[Location data for words and elements]
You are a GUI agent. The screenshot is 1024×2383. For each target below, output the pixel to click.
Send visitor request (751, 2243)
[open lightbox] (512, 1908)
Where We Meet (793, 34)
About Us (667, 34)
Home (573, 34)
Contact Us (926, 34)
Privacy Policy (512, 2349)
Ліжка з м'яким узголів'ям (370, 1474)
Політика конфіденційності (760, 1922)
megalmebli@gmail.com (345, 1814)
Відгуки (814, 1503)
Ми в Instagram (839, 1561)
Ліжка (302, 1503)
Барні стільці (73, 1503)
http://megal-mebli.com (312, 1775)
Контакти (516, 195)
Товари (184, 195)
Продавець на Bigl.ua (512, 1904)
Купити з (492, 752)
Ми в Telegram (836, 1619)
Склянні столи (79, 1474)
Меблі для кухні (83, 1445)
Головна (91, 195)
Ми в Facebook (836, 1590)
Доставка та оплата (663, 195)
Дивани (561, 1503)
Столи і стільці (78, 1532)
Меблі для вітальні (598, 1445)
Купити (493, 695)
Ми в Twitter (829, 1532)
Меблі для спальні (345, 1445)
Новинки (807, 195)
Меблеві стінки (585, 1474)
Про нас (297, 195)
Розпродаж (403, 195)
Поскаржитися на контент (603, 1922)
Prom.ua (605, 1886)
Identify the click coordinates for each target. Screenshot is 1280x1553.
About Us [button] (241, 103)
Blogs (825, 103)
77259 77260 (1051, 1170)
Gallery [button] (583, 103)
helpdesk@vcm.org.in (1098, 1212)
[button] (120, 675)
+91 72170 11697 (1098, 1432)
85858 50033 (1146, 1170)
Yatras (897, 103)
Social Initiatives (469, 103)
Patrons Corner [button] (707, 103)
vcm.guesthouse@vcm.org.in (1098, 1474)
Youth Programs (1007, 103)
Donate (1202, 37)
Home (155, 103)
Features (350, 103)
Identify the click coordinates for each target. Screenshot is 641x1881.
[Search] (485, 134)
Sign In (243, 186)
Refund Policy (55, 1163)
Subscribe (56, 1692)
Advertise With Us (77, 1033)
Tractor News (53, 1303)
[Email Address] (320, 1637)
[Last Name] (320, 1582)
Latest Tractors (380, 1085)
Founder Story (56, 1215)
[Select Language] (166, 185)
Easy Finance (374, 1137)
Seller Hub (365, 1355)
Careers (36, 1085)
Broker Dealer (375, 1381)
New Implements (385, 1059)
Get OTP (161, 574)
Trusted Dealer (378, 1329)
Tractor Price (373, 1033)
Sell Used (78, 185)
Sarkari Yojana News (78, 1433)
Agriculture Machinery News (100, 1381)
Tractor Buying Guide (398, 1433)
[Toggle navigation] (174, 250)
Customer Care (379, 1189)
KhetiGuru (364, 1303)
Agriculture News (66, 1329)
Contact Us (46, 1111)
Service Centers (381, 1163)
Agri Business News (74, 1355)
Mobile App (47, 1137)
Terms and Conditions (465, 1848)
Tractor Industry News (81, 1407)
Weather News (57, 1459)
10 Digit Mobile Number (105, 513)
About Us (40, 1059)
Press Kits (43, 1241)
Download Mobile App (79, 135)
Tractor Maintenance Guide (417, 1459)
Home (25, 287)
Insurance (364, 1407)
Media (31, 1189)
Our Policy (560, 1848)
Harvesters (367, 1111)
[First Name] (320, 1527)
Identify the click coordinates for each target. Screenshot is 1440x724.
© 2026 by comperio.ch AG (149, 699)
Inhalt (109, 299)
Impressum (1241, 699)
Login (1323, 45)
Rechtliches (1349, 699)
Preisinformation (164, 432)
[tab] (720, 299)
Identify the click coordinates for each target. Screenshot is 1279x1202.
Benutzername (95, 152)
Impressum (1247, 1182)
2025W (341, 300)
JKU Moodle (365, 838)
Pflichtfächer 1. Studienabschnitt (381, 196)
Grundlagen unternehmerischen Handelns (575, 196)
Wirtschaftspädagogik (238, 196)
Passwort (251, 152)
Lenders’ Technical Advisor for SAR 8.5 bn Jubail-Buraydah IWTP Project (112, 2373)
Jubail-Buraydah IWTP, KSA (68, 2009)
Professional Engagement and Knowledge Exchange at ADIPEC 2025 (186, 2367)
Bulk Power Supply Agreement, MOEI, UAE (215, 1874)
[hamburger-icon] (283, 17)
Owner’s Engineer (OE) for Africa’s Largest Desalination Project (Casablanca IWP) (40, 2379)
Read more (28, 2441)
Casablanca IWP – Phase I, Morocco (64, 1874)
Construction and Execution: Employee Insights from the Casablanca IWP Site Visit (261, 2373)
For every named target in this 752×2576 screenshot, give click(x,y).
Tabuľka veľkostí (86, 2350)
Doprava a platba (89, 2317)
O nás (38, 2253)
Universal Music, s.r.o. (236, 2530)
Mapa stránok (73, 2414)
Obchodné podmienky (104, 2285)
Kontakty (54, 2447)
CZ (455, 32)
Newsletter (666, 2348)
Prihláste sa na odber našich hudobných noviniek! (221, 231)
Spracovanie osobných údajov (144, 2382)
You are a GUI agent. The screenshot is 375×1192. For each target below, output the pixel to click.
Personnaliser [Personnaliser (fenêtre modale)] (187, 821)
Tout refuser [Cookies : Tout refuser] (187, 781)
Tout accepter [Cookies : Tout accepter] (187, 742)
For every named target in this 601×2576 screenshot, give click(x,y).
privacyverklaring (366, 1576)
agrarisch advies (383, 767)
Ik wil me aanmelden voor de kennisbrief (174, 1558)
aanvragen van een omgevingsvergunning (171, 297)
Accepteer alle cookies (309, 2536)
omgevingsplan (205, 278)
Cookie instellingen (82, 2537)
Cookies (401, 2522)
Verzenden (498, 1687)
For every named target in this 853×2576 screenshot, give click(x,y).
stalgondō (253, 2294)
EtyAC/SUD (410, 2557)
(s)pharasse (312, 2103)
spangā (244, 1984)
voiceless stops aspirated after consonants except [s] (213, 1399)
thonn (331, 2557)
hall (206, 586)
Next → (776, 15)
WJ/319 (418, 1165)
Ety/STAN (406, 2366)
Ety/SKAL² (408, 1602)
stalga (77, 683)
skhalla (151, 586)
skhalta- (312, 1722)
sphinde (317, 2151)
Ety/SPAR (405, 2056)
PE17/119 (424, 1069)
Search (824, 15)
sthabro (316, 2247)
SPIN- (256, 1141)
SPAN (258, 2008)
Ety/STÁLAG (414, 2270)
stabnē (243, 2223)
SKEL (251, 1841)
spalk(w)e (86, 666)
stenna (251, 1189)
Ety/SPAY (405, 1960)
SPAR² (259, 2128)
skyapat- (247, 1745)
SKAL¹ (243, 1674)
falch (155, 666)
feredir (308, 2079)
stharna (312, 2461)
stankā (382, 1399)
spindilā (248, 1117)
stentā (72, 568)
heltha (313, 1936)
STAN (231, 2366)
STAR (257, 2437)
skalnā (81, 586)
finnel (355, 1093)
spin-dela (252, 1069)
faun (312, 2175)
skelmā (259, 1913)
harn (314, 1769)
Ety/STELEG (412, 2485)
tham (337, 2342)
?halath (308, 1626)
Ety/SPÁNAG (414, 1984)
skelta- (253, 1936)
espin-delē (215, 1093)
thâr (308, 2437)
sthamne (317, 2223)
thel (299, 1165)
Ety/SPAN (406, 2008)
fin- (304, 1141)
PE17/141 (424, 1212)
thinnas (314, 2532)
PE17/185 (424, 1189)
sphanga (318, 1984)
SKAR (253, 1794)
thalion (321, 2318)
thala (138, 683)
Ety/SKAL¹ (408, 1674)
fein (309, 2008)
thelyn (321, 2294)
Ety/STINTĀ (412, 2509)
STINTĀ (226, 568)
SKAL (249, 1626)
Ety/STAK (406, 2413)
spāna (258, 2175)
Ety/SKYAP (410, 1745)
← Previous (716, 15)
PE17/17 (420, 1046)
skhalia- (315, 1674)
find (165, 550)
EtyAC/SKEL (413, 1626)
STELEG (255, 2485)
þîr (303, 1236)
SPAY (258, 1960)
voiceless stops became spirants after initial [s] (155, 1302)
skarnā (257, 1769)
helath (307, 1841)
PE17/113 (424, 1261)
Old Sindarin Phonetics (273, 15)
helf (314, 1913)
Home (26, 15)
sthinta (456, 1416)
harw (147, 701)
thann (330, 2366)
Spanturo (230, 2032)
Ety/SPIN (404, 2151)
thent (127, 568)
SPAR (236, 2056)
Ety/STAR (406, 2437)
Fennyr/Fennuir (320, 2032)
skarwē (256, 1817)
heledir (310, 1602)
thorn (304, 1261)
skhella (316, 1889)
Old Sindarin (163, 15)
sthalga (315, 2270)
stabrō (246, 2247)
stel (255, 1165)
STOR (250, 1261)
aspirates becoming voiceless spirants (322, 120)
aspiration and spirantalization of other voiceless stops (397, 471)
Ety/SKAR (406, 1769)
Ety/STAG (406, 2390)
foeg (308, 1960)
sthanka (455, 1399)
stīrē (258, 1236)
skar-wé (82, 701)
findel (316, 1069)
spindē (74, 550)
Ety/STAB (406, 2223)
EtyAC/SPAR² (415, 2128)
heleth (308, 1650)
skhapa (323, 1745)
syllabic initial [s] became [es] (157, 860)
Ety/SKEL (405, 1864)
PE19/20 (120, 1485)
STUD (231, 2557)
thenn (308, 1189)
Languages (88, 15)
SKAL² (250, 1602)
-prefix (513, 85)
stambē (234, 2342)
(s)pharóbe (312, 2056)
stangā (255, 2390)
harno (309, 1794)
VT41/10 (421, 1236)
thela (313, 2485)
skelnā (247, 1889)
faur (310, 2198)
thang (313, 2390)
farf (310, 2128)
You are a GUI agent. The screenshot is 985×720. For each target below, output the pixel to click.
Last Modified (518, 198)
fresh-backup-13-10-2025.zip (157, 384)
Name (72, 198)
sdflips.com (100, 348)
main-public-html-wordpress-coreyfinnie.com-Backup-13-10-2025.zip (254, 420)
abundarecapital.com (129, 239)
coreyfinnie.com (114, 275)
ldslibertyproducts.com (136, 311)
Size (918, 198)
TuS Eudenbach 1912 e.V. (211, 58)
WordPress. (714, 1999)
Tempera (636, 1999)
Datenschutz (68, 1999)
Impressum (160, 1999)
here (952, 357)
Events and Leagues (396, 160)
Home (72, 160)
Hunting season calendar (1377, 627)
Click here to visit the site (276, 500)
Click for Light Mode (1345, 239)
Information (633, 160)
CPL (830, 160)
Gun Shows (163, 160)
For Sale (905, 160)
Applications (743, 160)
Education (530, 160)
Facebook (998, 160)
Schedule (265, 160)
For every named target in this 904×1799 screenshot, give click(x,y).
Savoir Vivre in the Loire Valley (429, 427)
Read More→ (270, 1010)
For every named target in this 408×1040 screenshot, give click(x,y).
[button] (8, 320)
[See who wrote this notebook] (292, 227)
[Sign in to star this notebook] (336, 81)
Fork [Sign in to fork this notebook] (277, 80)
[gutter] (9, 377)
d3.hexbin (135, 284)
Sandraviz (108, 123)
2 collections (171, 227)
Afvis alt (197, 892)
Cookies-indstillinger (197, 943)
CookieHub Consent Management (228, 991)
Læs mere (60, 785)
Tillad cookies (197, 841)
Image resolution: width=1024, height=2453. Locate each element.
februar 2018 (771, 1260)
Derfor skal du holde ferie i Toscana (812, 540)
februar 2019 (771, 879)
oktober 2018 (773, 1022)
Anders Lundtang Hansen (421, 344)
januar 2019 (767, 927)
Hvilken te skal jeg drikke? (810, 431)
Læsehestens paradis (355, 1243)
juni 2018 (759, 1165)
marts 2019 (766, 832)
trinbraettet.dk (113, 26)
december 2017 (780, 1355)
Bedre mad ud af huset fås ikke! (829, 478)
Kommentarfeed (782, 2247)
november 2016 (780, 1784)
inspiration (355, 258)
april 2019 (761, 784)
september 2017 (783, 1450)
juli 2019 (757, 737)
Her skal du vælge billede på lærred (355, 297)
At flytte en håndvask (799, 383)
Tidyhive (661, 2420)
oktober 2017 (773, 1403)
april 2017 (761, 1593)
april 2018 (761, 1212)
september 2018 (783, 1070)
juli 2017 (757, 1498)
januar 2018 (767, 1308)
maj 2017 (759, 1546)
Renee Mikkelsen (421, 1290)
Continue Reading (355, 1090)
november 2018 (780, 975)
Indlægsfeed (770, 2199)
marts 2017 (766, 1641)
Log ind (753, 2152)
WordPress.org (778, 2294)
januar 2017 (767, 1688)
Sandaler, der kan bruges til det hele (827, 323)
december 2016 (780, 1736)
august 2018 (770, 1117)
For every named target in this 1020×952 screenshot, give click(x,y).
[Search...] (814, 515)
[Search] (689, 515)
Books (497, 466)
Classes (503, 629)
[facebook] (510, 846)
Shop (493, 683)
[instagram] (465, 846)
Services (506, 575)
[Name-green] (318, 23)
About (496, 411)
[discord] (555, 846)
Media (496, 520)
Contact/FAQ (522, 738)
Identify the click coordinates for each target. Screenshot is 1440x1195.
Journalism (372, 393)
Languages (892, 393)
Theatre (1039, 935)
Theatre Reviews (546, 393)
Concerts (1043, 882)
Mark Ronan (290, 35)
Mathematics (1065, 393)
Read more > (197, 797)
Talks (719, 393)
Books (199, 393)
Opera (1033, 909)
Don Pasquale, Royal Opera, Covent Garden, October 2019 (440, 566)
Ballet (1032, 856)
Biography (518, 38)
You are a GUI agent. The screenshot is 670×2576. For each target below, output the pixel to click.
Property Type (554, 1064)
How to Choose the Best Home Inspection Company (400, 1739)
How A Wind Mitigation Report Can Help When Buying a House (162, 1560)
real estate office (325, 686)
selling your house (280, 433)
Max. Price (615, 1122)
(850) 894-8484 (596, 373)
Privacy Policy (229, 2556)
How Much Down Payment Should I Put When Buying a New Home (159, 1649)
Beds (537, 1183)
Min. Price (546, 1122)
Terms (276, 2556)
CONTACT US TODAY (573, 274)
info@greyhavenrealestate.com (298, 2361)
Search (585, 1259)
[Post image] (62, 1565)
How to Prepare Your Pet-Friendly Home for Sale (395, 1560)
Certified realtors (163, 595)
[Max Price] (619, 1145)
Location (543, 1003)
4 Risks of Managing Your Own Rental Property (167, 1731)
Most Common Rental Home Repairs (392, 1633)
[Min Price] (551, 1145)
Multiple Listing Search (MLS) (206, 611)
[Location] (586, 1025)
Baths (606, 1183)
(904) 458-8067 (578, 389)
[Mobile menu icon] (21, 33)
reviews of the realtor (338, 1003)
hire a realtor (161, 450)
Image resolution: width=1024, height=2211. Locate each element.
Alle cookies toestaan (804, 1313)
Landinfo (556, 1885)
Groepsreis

- [OBJECTIVE]: Please reproduce word for word the part of the items that opens at the very first line and closes with the line containing "Склянні столи (79, 1474)", including both of those lines.

- [RESULT]:
You are a GUI agent. The screenshot is 1024×2383. For each target below, output the pixel to click.
Send visitor request (751, 2243)
[open lightbox] (512, 1908)
Where We Meet (793, 34)
About Us (667, 34)
Home (573, 34)
Contact Us (926, 34)
Privacy Policy (512, 2349)
Ліжка з м'яким узголів'ям (370, 1474)
Політика конфіденційності (760, 1922)
megalmebli@gmail.com (345, 1814)
Відгуки (814, 1503)
Ми в Instagram (839, 1561)
Ліжка (302, 1503)
Барні стільці (73, 1503)
http://megal-mebli.com (312, 1775)
Контакти (516, 195)
Товари (184, 195)
Продавець на Bigl.ua (512, 1904)
Купити з (492, 752)
Ми в Telegram (836, 1619)
Склянні столи (79, 1474)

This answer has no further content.